Self-assembled nanoparticles formed via complementary nucleobase pair interactions between drugs and nanocarriers for highly efficient tumor-selective chemotherapy

Abstract

We report a significant breakthrough in the development of complementary hydrogen-bonded drug-carrier systems, namely the construction of self-assembled nanoparticles with desirable functionalities conferred by the presence of stable complementary uracil–adenine (U–A) hydrogen bonding interactions between the drug and carrier complex. Herein, an adenine-functionalized rhodamine derivative (A-R6G) was successfully synthesized, and exhibited a variety of interesting physical properties including unique hydrophobicity, hydrogen bond-modulated green-fluorescence behavior and potent tumor-cell specific cytotoxicity. A-R6G strongly associates with uracil end-capped difunctional poly(propylene glycol) (BU-PPG) to spontaneously form spherical nanoparticles in aqueous solution due to the complementary U–A interactions between the drug and the carrier.
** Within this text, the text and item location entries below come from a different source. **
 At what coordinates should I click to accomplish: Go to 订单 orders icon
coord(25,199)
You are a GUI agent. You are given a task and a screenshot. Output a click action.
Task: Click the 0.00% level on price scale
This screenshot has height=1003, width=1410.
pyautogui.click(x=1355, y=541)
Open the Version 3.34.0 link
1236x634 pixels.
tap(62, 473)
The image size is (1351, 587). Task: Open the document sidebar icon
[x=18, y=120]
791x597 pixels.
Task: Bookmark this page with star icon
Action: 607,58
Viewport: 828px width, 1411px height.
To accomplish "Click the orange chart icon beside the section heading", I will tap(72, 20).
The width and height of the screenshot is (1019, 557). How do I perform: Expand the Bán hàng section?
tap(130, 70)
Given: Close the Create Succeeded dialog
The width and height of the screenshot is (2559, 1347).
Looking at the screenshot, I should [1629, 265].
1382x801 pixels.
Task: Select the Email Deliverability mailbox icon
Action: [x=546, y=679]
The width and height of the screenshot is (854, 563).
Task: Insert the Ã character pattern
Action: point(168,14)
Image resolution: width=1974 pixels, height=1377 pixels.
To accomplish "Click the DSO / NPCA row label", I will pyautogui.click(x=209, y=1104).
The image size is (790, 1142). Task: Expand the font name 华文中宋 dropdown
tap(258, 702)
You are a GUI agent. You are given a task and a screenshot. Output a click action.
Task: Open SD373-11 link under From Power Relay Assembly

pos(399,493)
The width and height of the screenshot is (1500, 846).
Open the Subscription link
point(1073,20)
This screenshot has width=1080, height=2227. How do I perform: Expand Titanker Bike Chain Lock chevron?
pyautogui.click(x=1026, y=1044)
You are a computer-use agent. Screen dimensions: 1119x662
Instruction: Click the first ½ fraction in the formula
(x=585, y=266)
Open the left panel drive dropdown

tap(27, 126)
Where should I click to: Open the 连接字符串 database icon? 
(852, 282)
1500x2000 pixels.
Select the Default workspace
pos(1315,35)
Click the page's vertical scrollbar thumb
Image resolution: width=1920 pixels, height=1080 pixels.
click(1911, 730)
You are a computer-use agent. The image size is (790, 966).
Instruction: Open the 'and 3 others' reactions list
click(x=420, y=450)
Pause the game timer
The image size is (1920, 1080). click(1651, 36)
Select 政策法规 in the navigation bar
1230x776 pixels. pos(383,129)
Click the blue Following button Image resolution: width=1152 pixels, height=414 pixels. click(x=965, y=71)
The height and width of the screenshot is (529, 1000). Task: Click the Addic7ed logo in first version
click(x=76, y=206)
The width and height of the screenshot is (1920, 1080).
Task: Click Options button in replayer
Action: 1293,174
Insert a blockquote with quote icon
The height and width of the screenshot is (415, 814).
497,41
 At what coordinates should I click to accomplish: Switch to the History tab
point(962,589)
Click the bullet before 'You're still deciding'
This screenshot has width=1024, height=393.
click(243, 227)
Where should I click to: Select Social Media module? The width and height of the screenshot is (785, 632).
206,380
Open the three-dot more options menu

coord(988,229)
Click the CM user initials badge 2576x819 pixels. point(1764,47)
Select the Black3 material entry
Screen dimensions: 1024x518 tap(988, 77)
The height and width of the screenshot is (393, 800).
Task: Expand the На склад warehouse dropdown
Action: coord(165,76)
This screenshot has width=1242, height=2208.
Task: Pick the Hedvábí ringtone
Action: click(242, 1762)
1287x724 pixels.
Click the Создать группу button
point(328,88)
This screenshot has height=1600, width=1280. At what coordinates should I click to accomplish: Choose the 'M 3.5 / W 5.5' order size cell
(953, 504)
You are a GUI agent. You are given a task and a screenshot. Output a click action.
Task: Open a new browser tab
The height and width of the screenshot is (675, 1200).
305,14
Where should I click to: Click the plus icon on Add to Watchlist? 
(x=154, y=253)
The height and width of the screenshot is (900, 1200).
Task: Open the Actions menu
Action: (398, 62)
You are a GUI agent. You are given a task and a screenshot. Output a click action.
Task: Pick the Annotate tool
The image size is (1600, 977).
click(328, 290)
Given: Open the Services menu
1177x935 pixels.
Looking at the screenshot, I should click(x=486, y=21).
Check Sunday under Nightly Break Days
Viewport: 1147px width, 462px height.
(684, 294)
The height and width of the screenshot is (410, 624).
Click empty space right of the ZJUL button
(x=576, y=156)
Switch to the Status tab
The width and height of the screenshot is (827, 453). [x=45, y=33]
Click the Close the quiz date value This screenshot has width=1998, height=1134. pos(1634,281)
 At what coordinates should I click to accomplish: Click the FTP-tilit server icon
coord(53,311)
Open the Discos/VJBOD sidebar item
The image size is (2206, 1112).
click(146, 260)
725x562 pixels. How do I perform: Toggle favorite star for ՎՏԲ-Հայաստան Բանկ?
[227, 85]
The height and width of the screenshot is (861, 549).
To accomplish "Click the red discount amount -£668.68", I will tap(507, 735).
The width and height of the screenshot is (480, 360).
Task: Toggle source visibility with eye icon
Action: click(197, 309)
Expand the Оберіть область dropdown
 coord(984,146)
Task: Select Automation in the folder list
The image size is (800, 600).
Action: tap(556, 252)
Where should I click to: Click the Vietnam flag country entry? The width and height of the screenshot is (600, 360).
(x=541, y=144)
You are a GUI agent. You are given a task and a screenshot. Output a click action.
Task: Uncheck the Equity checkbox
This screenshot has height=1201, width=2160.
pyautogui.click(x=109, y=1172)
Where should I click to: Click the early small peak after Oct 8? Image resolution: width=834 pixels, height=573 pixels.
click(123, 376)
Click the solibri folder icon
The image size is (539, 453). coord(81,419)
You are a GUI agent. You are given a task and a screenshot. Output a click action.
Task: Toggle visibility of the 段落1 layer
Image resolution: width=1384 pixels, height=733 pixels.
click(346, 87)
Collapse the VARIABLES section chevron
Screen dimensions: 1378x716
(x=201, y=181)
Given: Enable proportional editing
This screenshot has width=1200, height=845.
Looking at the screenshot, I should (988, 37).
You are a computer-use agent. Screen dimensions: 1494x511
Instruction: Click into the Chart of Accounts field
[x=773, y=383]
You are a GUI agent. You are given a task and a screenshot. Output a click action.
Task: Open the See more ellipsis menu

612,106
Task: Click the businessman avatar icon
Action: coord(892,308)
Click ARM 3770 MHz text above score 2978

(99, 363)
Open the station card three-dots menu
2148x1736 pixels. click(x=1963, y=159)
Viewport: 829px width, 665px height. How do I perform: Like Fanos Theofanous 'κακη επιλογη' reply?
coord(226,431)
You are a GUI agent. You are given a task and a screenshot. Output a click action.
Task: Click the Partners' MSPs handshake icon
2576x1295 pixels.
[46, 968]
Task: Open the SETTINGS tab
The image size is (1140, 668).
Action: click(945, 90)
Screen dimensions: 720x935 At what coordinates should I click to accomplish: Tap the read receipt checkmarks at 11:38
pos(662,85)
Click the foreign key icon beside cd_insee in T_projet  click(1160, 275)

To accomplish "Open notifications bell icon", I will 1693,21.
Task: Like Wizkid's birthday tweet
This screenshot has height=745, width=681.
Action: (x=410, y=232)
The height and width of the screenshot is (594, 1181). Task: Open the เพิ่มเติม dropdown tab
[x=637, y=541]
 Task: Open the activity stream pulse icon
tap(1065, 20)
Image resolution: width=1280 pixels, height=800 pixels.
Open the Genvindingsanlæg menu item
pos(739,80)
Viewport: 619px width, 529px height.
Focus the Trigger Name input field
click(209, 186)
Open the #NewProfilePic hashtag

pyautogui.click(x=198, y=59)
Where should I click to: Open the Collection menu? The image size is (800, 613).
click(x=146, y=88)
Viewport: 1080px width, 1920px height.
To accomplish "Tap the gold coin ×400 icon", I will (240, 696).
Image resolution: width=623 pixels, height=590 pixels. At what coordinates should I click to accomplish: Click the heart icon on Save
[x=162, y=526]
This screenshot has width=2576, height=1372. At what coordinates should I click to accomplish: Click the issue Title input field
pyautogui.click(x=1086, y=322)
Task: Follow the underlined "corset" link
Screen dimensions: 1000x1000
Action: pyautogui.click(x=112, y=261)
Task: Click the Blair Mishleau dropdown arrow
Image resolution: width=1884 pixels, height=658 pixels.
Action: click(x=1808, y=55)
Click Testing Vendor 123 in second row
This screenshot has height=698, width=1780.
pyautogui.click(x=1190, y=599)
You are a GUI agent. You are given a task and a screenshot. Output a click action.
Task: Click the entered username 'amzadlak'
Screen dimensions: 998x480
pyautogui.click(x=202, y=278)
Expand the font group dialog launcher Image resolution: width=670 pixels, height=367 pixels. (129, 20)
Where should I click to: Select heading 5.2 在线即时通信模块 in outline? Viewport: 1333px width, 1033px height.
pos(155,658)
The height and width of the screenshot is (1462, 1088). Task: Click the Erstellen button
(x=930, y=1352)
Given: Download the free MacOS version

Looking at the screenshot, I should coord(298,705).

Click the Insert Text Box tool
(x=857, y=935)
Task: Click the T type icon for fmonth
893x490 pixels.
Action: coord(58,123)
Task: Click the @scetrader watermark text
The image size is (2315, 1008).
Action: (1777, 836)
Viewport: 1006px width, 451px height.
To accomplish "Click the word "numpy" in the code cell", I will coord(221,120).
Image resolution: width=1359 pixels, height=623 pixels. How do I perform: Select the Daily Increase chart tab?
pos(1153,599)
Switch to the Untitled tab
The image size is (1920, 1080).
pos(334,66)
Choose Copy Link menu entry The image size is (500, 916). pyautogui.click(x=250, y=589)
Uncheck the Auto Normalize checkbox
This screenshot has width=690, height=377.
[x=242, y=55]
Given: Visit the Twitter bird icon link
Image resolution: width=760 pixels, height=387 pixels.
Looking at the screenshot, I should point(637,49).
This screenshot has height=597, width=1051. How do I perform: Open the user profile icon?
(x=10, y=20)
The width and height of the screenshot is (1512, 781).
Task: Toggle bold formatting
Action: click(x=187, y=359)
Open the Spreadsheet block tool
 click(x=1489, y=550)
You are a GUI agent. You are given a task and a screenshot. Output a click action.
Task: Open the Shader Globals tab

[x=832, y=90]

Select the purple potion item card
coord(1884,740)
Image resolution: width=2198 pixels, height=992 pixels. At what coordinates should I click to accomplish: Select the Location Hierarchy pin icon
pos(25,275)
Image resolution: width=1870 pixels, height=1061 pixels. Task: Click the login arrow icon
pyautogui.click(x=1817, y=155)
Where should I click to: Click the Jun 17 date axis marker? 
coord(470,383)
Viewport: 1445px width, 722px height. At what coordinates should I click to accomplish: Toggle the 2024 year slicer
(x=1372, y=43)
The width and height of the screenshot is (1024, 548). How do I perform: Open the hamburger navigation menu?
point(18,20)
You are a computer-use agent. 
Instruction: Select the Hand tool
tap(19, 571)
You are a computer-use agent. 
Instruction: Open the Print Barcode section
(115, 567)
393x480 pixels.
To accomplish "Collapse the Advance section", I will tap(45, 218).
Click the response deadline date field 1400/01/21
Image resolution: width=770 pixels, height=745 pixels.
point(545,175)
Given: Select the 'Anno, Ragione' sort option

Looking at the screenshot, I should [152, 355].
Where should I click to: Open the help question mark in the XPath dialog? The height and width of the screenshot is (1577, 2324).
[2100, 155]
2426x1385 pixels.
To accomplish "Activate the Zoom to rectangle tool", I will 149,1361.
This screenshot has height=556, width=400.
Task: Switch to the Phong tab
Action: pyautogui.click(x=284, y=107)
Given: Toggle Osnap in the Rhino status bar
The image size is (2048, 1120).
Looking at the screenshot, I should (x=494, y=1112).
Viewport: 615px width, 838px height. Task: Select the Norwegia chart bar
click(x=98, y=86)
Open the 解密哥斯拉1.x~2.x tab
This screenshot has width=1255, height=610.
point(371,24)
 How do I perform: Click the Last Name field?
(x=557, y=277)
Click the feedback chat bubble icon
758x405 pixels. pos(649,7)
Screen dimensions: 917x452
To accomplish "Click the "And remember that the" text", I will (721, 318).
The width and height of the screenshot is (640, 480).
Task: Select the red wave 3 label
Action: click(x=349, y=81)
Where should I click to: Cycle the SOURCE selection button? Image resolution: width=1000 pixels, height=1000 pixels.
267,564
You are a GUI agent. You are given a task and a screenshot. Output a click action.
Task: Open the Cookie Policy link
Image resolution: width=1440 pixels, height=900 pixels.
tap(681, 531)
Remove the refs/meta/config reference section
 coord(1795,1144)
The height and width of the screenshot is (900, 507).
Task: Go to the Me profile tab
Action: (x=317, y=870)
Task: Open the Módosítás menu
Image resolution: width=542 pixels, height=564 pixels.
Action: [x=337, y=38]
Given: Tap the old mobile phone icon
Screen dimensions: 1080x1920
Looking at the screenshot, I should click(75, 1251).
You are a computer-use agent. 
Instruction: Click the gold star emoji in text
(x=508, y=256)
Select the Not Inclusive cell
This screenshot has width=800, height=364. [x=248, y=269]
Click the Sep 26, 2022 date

These nanoparticles possess several interesting physical properties, such as ultrahigh drug loading content (up to 84.3%), a wide-range tunable drug loading ratio, high A-R6G-encapsulation stability in serum-rich culture media and pH/temperature-sensitive controlled drug release; these properties are very rare in drug-loaded nanoparticles, but are extremely desirable for drug-delivery applications based on polymeric micelles. Surprisingly, A-R6G-loaded nanoparticles exhibited selective cytotoxicity against cancer cells but had no effects on normal cells, whereas control rhodamine 6G-loaded nanoparticles displayed potent non-selective cytotoxicity, suggesting that the U–A interactions within the nanoparticles critically enhance the tumor-selective cytotoxicity of A-R6G towards cancer cells. Importantly, fluorescence imaging and flow cytometric assays confirmed that A-R6G-loaded nanoparticles were selectively delivered into cancer cells via an endocytic pathway and subsequently induced apoptotic cell death, but had minimal cytotoxic effects on normal cells. Thus, this complementary drug-carrier system has the ability to achieve targeted cancer chemotherapy with high therapeutic efficacy and safety.